# [Exercise aim]
Restate every line of the material that follows, word for word.

# [Entries supplied]
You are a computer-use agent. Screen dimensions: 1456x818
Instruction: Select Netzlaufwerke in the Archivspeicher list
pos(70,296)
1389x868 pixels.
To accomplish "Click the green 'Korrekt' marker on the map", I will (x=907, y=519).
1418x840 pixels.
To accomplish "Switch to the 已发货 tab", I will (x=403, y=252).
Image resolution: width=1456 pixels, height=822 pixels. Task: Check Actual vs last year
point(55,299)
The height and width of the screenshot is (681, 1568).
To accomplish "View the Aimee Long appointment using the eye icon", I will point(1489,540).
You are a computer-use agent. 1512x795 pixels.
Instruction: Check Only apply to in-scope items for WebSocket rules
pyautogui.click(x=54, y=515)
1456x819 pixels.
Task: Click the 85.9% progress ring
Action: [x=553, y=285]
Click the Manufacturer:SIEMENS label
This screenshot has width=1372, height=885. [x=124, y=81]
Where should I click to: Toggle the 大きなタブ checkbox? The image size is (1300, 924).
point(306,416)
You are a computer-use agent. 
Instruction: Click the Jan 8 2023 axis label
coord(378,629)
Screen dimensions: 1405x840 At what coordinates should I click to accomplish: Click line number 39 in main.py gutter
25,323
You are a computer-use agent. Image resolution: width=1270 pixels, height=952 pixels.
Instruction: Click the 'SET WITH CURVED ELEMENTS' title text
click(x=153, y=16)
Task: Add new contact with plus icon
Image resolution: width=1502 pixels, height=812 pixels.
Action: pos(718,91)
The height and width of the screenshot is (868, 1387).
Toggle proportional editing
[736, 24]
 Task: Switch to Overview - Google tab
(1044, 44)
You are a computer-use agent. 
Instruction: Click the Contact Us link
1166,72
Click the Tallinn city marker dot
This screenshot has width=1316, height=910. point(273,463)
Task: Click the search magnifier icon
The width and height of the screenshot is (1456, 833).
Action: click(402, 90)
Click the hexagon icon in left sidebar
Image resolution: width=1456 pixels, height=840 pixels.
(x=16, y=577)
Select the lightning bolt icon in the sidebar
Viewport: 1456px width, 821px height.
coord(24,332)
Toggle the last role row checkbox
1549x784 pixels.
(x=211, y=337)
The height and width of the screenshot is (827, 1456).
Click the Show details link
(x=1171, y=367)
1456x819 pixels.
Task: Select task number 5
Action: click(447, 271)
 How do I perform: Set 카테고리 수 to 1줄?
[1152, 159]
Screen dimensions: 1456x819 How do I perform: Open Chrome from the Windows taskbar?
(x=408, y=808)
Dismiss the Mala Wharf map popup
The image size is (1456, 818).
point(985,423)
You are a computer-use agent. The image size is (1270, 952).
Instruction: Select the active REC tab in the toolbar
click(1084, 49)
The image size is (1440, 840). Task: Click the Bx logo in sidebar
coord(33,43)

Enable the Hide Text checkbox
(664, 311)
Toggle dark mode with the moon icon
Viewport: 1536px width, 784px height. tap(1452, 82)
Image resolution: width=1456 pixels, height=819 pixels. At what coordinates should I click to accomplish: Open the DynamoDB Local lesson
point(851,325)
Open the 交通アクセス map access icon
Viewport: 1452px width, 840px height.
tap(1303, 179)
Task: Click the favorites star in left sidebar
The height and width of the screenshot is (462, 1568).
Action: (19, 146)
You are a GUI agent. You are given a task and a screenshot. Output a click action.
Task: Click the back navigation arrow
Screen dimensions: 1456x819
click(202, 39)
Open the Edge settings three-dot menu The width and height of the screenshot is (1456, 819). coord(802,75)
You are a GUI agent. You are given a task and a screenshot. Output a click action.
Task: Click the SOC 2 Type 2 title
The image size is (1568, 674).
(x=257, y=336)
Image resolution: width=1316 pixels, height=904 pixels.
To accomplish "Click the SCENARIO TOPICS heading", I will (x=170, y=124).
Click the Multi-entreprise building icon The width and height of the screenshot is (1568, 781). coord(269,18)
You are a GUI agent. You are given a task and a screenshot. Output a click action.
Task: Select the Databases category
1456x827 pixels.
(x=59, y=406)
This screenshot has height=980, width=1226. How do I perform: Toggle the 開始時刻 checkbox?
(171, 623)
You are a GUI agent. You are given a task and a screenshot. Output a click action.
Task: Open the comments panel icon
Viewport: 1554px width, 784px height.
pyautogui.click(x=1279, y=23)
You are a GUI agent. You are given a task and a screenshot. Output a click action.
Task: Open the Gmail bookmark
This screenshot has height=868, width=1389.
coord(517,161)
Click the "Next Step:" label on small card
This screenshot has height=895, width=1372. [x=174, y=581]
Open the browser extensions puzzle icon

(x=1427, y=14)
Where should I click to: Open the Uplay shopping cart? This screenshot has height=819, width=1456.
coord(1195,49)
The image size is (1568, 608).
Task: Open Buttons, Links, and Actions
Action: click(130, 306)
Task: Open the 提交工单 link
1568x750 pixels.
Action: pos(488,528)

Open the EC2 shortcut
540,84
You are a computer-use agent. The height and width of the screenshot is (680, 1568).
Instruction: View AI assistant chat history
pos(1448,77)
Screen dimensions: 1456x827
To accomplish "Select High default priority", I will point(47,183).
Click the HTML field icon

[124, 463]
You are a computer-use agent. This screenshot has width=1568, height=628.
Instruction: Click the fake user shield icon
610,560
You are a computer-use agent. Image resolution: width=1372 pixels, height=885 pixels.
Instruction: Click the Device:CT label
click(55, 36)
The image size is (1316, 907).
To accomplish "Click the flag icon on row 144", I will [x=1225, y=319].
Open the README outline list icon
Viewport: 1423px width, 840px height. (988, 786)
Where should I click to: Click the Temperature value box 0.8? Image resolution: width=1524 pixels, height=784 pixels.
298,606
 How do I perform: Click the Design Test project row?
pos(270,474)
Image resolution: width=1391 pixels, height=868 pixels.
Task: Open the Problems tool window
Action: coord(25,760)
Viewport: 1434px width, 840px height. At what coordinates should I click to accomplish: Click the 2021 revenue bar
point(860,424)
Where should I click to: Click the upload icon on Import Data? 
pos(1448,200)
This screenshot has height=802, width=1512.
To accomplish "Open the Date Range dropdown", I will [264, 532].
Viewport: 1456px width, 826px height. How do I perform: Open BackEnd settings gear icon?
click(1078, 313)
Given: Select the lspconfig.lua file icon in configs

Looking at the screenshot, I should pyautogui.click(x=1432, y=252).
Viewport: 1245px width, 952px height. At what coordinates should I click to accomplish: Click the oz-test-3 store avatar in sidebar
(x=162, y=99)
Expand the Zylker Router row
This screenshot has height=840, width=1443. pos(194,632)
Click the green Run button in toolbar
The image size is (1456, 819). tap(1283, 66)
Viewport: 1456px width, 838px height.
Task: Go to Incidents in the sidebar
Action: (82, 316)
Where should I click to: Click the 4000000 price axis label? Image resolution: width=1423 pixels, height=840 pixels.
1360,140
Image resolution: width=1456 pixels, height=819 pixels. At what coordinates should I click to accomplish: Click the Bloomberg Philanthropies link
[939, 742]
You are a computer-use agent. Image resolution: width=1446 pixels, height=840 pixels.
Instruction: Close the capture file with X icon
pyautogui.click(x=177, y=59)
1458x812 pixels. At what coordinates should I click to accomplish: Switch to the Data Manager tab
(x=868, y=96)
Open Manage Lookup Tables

# [Answer to this problem]
You are a computer-use agent. Screen dimensions: 1456x818
Instruction: Select Netzlaufwerke in the Archivspeicher list
pos(70,296)
1389x868 pixels.
To accomplish "Click the green 'Korrekt' marker on the map", I will (x=907, y=519).
1418x840 pixels.
To accomplish "Switch to the 已发货 tab", I will (x=403, y=252).
Image resolution: width=1456 pixels, height=822 pixels. Task: Check Actual vs last year
point(55,299)
The height and width of the screenshot is (681, 1568).
To accomplish "View the Aimee Long appointment using the eye icon", I will point(1489,540).
You are a computer-use agent. 1512x795 pixels.
Instruction: Check Only apply to in-scope items for WebSocket rules
pyautogui.click(x=54, y=515)
1456x819 pixels.
Task: Click the 85.9% progress ring
Action: [x=553, y=285]
Click the Manufacturer:SIEMENS label
This screenshot has width=1372, height=885. [x=124, y=81]
Where should I click to: Toggle the 大きなタブ checkbox? The image size is (1300, 924).
point(306,416)
You are a computer-use agent. 
Instruction: Click the Jan 8 2023 axis label
coord(378,629)
Screen dimensions: 1405x840 At what coordinates should I click to accomplish: Click line number 39 in main.py gutter
25,323
You are a computer-use agent. Image resolution: width=1270 pixels, height=952 pixels.
Instruction: Click the 'SET WITH CURVED ELEMENTS' title text
click(x=153, y=16)
Task: Add new contact with plus icon
Image resolution: width=1502 pixels, height=812 pixels.
Action: pos(718,91)
The height and width of the screenshot is (868, 1387).
Toggle proportional editing
[736, 24]
 Task: Switch to Overview - Google tab
(1044, 44)
You are a computer-use agent. 
Instruction: Click the Contact Us link
1166,72
Click the Tallinn city marker dot
This screenshot has width=1316, height=910. point(273,463)
Task: Click the search magnifier icon
The width and height of the screenshot is (1456, 833).
Action: click(402, 90)
Click the hexagon icon in left sidebar
Image resolution: width=1456 pixels, height=840 pixels.
(x=16, y=577)
Select the lightning bolt icon in the sidebar
Viewport: 1456px width, 821px height.
coord(24,332)
Toggle the last role row checkbox
1549x784 pixels.
(x=211, y=337)
The height and width of the screenshot is (827, 1456).
Click the Show details link
(x=1171, y=367)
1456x819 pixels.
Task: Select task number 5
Action: click(447, 271)
 How do I perform: Set 카테고리 수 to 1줄?
[1152, 159]
Screen dimensions: 1456x819 How do I perform: Open Chrome from the Windows taskbar?
(x=408, y=808)
Dismiss the Mala Wharf map popup
The image size is (1456, 818).
point(985,423)
You are a computer-use agent. The image size is (1270, 952).
Instruction: Select the active REC tab in the toolbar
click(1084, 49)
The image size is (1440, 840). Task: Click the Bx logo in sidebar
coord(33,43)

Enable the Hide Text checkbox
(664, 311)
Toggle dark mode with the moon icon
Viewport: 1536px width, 784px height. tap(1452, 82)
Image resolution: width=1456 pixels, height=819 pixels. At what coordinates should I click to accomplish: Open the DynamoDB Local lesson
point(851,325)
Open the 交通アクセス map access icon
Viewport: 1452px width, 840px height.
tap(1303, 179)
Task: Click the favorites star in left sidebar
The height and width of the screenshot is (462, 1568).
Action: (19, 146)
You are a GUI agent. You are given a task and a screenshot. Output a click action.
Task: Click the back navigation arrow
Screen dimensions: 1456x819
click(202, 39)
Open the Edge settings three-dot menu The width and height of the screenshot is (1456, 819). coord(802,75)
You are a GUI agent. You are given a task and a screenshot. Output a click action.
Task: Click the SOC 2 Type 2 title
The image size is (1568, 674).
(x=257, y=336)
Image resolution: width=1316 pixels, height=904 pixels.
To accomplish "Click the SCENARIO TOPICS heading", I will (x=170, y=124).
Click the Multi-entreprise building icon The width and height of the screenshot is (1568, 781). coord(269,18)
You are a GUI agent. You are given a task and a screenshot. Output a click action.
Task: Select the Databases category
1456x827 pixels.
(x=59, y=406)
This screenshot has height=980, width=1226. How do I perform: Toggle the 開始時刻 checkbox?
(171, 623)
You are a GUI agent. You are given a task and a screenshot. Output a click action.
Task: Open the comments panel icon
Viewport: 1554px width, 784px height.
pyautogui.click(x=1279, y=23)
You are a GUI agent. You are given a task and a screenshot. Output a click action.
Task: Open the Gmail bookmark
This screenshot has height=868, width=1389.
coord(517,161)
Click the "Next Step:" label on small card
This screenshot has height=895, width=1372. [x=174, y=581]
Open the browser extensions puzzle icon

(x=1427, y=14)
Where should I click to: Open the Uplay shopping cart? This screenshot has height=819, width=1456.
coord(1195,49)
The image size is (1568, 608).
Task: Open Buttons, Links, and Actions
Action: click(130, 306)
Task: Open the 提交工单 link
1568x750 pixels.
Action: pos(488,528)

Open the EC2 shortcut
540,84
You are a computer-use agent. The height and width of the screenshot is (680, 1568).
Instruction: View AI assistant chat history
pos(1448,77)
Screen dimensions: 1456x827
To accomplish "Select High default priority", I will point(47,183).
Click the HTML field icon

[124, 463]
You are a computer-use agent. This screenshot has width=1568, height=628.
Instruction: Click the fake user shield icon
610,560
You are a computer-use agent. Image resolution: width=1372 pixels, height=885 pixels.
Instruction: Click the Device:CT label
click(55, 36)
The image size is (1316, 907).
To accomplish "Click the flag icon on row 144", I will [x=1225, y=319].
Open the README outline list icon
Viewport: 1423px width, 840px height. (988, 786)
Where should I click to: Click the Temperature value box 0.8? Image resolution: width=1524 pixels, height=784 pixels.
298,606
 How do I perform: Click the Design Test project row?
pos(270,474)
Image resolution: width=1391 pixels, height=868 pixels.
Task: Open the Problems tool window
Action: coord(25,760)
Viewport: 1434px width, 840px height. At what coordinates should I click to accomplish: Click the 2021 revenue bar
point(860,424)
Where should I click to: Click the upload icon on Import Data? 
pos(1448,200)
This screenshot has height=802, width=1512.
To accomplish "Open the Date Range dropdown", I will [264, 532].
Viewport: 1456px width, 826px height. How do I perform: Open BackEnd settings gear icon?
click(1078, 313)
Given: Select the lspconfig.lua file icon in configs

Looking at the screenshot, I should pyautogui.click(x=1432, y=252).
Viewport: 1245px width, 952px height. At what coordinates should I click to accomplish: Click the oz-test-3 store avatar in sidebar
(x=162, y=99)
Expand the Zylker Router row
This screenshot has height=840, width=1443. pos(194,632)
Click the green Run button in toolbar
The image size is (1456, 819). tap(1283, 66)
Viewport: 1456px width, 838px height.
Task: Go to Incidents in the sidebar
Action: (82, 316)
Where should I click to: Click the 4000000 price axis label? Image resolution: width=1423 pixels, height=840 pixels.
1360,140
Image resolution: width=1456 pixels, height=819 pixels. At what coordinates should I click to accomplish: Click the Bloomberg Philanthropies link
[939, 742]
You are a computer-use agent. Image resolution: width=1446 pixels, height=840 pixels.
Instruction: Close the capture file with X icon
pyautogui.click(x=177, y=59)
1458x812 pixels. At what coordinates should I click to accomplish: Switch to the Data Manager tab
(x=868, y=96)
Open Manage Lookup Tables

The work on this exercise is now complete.